▸ EXERCISE GOAL
For every line that contains the string "computer", pull that line out of the material below.

* * *

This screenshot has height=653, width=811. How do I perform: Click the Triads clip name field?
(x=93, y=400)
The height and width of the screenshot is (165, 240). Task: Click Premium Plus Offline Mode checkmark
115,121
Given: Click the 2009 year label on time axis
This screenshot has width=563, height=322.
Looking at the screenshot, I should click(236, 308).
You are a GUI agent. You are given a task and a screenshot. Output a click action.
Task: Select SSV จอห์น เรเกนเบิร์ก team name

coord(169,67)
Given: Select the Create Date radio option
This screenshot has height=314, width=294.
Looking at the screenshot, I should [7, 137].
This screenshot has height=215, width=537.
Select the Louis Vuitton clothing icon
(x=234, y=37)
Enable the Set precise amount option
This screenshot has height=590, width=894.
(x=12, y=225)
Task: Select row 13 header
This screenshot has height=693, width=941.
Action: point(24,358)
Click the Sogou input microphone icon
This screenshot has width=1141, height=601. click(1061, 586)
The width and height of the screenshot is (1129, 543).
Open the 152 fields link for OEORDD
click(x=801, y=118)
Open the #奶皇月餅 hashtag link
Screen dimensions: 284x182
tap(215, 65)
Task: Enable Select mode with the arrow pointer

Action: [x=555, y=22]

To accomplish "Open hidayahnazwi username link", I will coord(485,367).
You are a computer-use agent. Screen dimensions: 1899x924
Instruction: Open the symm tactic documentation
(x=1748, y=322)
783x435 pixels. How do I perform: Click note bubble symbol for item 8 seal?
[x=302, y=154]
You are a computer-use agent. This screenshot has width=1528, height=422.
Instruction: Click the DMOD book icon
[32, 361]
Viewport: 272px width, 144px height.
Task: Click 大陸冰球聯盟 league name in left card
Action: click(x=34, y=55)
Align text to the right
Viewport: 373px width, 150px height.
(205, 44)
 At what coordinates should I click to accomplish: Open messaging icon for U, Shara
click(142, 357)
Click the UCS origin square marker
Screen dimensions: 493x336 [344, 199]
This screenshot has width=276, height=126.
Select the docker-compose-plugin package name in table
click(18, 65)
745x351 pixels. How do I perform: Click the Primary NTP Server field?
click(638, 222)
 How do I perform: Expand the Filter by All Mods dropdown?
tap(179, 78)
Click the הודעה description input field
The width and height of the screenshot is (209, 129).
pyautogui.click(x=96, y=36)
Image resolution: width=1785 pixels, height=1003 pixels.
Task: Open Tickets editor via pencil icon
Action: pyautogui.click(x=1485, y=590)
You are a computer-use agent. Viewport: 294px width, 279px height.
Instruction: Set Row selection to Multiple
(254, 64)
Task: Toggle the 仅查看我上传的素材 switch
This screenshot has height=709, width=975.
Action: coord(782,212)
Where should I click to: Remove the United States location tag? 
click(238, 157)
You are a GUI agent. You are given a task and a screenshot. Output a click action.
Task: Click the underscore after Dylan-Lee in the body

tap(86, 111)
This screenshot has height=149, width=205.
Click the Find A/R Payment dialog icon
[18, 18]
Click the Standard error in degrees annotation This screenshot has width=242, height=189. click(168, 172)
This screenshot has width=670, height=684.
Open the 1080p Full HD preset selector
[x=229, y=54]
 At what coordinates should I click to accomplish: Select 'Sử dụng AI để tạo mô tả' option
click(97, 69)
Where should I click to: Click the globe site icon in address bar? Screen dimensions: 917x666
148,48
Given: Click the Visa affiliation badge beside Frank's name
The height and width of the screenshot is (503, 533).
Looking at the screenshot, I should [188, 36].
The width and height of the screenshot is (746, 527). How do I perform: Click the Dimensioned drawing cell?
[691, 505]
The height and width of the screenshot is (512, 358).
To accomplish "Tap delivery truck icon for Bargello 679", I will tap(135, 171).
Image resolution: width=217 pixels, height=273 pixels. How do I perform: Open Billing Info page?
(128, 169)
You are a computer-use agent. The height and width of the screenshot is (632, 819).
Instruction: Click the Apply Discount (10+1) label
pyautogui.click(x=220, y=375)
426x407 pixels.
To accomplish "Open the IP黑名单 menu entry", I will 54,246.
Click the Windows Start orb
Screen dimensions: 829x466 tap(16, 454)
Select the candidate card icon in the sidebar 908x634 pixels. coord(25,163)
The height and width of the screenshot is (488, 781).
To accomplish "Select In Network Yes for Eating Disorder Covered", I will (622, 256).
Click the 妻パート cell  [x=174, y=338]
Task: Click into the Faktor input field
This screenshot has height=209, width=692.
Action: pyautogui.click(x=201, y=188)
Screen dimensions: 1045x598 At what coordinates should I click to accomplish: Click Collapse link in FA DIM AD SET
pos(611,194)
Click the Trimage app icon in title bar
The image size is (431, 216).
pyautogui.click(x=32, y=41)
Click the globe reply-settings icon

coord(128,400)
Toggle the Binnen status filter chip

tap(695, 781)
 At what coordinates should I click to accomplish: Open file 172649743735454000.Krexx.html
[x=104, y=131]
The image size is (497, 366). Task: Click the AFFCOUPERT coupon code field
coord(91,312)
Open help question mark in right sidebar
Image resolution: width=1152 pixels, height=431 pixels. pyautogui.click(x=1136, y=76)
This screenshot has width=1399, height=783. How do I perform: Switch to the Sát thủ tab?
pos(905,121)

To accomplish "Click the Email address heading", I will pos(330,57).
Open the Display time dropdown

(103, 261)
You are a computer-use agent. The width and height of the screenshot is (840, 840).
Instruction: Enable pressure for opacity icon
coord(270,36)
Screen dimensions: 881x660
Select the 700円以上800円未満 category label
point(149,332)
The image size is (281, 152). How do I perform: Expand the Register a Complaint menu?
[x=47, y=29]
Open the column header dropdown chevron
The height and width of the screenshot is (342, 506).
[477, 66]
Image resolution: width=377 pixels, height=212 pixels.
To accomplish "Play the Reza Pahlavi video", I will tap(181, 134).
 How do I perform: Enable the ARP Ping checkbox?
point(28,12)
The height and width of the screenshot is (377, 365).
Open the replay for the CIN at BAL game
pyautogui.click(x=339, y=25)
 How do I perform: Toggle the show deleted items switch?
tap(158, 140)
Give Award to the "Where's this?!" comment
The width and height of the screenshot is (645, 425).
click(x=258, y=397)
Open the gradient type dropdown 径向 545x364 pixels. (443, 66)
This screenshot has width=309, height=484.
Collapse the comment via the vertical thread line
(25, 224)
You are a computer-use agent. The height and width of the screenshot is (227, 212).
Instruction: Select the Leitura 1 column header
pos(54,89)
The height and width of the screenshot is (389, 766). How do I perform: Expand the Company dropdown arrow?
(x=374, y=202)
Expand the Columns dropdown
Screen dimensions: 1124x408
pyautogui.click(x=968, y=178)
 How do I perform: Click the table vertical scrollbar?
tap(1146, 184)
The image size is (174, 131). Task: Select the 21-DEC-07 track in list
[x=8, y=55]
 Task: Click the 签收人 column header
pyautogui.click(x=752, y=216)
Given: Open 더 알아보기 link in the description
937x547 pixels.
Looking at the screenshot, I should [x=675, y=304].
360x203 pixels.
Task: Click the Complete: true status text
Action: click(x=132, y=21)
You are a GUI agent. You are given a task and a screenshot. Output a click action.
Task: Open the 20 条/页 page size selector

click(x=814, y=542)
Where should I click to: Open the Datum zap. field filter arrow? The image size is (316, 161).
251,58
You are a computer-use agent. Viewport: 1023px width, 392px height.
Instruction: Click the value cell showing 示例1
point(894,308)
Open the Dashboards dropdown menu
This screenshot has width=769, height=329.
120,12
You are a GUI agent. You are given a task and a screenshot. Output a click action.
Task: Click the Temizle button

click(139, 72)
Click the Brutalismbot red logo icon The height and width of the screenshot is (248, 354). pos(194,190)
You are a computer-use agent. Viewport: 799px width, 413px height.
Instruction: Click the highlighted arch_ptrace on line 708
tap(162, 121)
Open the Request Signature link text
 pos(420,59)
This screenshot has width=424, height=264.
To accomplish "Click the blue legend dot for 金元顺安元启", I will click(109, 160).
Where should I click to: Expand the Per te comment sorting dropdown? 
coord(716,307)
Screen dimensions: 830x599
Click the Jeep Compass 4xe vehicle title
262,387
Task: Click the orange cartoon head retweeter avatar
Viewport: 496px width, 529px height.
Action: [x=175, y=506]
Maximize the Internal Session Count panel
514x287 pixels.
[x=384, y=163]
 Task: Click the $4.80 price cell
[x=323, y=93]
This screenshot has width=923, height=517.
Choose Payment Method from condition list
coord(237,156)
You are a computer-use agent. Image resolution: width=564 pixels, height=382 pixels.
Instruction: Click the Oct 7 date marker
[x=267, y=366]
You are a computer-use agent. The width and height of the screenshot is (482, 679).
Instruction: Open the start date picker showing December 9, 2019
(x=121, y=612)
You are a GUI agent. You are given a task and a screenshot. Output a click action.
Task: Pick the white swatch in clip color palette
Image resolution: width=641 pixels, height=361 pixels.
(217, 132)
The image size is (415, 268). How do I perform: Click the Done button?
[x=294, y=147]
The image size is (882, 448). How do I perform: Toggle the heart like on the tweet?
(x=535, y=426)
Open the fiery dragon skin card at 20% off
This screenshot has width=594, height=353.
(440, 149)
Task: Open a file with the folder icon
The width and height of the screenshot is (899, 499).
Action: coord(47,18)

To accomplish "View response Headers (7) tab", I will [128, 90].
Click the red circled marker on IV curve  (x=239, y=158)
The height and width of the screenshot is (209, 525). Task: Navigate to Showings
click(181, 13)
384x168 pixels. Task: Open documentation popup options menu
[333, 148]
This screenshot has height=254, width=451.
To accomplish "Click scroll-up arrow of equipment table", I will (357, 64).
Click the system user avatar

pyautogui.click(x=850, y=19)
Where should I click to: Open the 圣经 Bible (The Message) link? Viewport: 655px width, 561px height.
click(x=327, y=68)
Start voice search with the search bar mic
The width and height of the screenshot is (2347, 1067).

* * *

▸ REPLY TO THE TASK
You are a computer-use agent. Screen dimensions: 1899x924
You are a computer-use agent. This screenshot has width=1528, height=422.
You are a computer-use agent. Viewport: 294px width, 279px height.
You are a computer-use agent. The height and width of the screenshot is (632, 819).
You are a computer-use agent. The width and height of the screenshot is (840, 840).
You are a computer-use agent. The height and width of the screenshot is (227, 212).
You are a computer-use agent. Viewport: 1023px width, 392px height.
You are a computer-use agent. Viewport: 799px width, 413px height.
You are a computer-use agent. Image resolution: width=564 pixels, height=382 pixels.
You are a computer-use agent. The width and height of the screenshot is (482, 679).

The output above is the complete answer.